Data START

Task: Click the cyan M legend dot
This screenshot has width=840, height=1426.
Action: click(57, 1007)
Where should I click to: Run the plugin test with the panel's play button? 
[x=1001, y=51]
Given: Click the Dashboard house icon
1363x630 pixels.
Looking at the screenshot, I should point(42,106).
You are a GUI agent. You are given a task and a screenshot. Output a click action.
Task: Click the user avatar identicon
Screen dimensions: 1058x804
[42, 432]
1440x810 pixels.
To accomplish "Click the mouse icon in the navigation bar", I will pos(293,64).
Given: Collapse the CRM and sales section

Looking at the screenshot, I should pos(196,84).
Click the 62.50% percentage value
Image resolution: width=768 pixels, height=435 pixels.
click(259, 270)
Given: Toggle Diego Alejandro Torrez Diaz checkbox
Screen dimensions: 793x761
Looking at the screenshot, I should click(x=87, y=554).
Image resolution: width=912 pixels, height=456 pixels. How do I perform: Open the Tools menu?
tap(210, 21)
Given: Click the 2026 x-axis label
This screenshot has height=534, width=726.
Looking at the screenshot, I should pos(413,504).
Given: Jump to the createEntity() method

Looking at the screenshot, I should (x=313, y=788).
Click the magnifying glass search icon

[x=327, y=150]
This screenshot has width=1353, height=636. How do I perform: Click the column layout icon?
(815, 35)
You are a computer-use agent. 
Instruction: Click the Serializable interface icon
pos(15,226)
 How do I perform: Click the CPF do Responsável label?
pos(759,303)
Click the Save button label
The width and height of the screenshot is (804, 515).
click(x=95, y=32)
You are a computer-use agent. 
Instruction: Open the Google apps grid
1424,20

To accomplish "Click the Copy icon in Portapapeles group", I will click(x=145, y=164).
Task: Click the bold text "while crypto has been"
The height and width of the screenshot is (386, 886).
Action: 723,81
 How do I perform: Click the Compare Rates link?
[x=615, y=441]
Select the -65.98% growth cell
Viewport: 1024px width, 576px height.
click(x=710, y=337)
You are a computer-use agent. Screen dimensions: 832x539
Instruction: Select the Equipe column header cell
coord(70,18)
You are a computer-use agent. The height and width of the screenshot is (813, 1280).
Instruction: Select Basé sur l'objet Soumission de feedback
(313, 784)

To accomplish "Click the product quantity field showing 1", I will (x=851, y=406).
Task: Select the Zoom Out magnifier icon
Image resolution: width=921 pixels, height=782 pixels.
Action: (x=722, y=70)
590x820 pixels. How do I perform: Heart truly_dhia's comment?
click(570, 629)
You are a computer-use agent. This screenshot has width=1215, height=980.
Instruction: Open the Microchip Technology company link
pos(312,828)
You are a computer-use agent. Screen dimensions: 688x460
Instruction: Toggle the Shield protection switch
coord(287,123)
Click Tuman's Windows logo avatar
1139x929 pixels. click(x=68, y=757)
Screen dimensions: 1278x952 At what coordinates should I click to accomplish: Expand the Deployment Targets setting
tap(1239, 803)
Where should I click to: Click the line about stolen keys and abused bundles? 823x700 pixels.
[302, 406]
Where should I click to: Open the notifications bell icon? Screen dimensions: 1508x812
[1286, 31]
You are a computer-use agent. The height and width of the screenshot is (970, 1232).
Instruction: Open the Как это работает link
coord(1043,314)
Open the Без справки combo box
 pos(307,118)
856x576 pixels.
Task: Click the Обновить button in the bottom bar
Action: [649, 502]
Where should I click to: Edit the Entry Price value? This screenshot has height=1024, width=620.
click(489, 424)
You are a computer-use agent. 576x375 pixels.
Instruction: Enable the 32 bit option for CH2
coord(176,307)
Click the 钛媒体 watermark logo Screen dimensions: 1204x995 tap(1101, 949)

Data END

Activity
In the material above, how many lines include the word "computer"? State that number alone.

Expected output
8